En la escuela estoy en segundo curso, no me gusta mucho estudiar pero voy sacando adelante las materias. Por consideración hacia nuestros parientes y conocidos, mis padres decidieron que mi hermano y yo debíamos estudiar hebreo. Hasta ese momento apenas había comprendido que somos judíos, ni me había dado cuenta de que éstos fuesen diferentes de las otras personas. De manera que nos pusieron un profesor particular para que nos diese clases de religión y del idioma. Pero las lecciones no duraron mucho; el profesor se enfadó conmigo y renunció al empleo. También me caía mal el maestro de música de mi hermano, pero en este caso no me valieron mis jugarretas. El pianista andaba algo enamorado de mamá, me parece.
A las horas de las comidas, Mania montaba guardia cerca de la puerta del comedor, y cuando yo empezaba a alborotar demasiado me llamaba con algún pretexto para evitarme la paliza que con toda seguridad habría merecido. Yo tenía, como ellos afirmaban, mala índole, y confiaban en que Mania ejerciese una influencia positiva sobre mí. Entre nosotras no había equívocos. Por Mania sería capaz de hacer cualquier cosa, y recibía de ella los castigos y las reconvenciones sin protestar. En cambio me rebelaba contra mis padres, y todas las veces que me castigaban, a mi entender injustamente, les deseaba toda clase de males. En mi fantasía los apartaba de mi vida por los procedimientos más crueles, por ejemplo imaginando que los aplastaba el tranvía. Sólo deseaba quedarme a solas con Pucki y con Mania.
No tenía amigas. No me gustaba jugar con otras niñas, porque no hacían más que chillar sin ton ni son. Prefería jugar con los muchachos, aunque ellos no siempre estuvieran dispuestos a hacerlo conmigo. La única chica con quien me llevaba bien era mi prima Ziuta Grünberg, que tenía cinco años más que yo, pero mis tíos vivían demasiado lejos y nos veíamos pocas veces. De manera que yo estaba muy sola y por eso me mostraba siempre tan intratable. En casa solían decir: «¡Qué niña tan difícil! ¿Cómo vamos a hacer carrera de ella?».
Estábamos de vacaciones en Rabka y adelantamos varios días el regreso. Reinaba una confusión enloquecedora y yo no entendía nada de lo que sucedía a mi alrededor. Todos corrían de un lado a otro como gallinas espantadas y acaparaban provisiones de todas clases, sobre todo cantidades increíbles de sacos de azúcar y de sémola. En todas partes se oía la misma palabra: ¡Guerra! En realidad yo estaba emocionada y divertida porque me dejaban hacer lo que quisiera sin reparar en mí. Hasta que, naturalmente, acabé por romper un jarrón muy valioso. Lo hice sin querer, pero mamá se enfadó conmigo y después de echarme una reprimenda se plantó delante de la puerta y dijo:
—Cuando haya terminado este desorden y este jaleo, ¡tú y yo pasaremos cuentas!

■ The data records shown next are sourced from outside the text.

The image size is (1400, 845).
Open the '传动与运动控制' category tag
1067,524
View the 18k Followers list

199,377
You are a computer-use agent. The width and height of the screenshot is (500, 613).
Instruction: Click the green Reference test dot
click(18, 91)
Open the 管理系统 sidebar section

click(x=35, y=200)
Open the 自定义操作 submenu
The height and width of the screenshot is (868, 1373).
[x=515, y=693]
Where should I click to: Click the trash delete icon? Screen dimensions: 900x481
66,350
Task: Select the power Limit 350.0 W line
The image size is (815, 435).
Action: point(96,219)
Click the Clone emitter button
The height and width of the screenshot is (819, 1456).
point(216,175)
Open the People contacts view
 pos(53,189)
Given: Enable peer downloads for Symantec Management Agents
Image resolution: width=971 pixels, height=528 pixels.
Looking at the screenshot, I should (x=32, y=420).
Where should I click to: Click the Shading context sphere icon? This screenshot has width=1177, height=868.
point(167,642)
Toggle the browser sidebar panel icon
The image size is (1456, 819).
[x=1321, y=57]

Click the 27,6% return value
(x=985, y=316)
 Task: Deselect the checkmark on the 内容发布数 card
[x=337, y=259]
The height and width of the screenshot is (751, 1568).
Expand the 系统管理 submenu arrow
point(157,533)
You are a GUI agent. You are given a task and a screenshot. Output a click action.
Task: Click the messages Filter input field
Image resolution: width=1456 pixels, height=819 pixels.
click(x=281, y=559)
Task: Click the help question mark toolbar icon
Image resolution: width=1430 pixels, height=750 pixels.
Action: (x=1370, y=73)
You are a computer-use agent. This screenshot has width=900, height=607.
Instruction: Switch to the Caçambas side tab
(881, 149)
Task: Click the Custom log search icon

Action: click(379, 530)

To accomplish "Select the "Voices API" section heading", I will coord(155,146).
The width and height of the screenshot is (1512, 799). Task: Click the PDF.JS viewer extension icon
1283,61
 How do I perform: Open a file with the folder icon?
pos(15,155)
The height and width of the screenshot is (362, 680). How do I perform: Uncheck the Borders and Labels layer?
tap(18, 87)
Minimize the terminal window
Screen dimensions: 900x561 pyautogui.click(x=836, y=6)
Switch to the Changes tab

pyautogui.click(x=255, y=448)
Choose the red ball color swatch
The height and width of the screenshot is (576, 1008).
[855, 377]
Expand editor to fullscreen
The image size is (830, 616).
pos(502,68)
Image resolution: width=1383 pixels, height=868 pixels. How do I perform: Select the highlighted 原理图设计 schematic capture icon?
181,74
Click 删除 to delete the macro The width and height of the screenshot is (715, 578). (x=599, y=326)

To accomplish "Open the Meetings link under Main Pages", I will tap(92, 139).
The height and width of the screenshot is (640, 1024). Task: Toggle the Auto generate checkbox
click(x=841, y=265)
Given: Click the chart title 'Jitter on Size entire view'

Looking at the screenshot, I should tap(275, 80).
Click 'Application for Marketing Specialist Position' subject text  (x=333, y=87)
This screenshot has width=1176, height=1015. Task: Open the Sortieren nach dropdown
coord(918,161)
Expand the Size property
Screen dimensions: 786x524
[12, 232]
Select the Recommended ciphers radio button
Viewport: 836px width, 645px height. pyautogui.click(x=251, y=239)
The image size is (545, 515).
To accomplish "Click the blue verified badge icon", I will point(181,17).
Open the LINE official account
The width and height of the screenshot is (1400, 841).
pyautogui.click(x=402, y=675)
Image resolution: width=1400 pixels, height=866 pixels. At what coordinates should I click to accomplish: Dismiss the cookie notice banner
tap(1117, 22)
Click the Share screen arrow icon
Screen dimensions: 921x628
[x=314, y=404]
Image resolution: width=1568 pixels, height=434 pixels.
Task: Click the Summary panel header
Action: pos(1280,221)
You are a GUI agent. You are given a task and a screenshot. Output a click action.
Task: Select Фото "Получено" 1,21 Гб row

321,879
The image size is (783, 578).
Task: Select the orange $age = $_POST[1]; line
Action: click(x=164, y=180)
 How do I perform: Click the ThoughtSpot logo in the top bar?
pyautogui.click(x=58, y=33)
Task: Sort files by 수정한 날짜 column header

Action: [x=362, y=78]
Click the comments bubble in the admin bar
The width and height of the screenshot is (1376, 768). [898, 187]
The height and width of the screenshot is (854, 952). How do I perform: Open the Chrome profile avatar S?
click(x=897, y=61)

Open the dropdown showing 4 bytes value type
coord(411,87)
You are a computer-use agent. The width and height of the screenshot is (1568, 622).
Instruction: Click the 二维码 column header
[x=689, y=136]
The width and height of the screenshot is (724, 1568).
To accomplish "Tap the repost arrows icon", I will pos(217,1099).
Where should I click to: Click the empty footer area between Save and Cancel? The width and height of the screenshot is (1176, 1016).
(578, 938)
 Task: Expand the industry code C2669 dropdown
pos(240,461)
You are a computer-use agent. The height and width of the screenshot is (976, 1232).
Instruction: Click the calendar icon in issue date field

A partir de este momento deseé fervientemente que hubiese guerra, para que mamá no tuviese ocasión de pasar cuentas conmigo. En mi imaginación la guerra consistía en atrancar las puertas de las casas, y éstas eran defendidas por los hombres sable en mano. Dentro, mientras tanto, las mujeres cocinaban el rancho y curaban a los heridos. Yo las ayudaba y protagonizaba heroicos rescates, de manera que apenas veía llegado el momento de que aquella guerra comenzase en serio.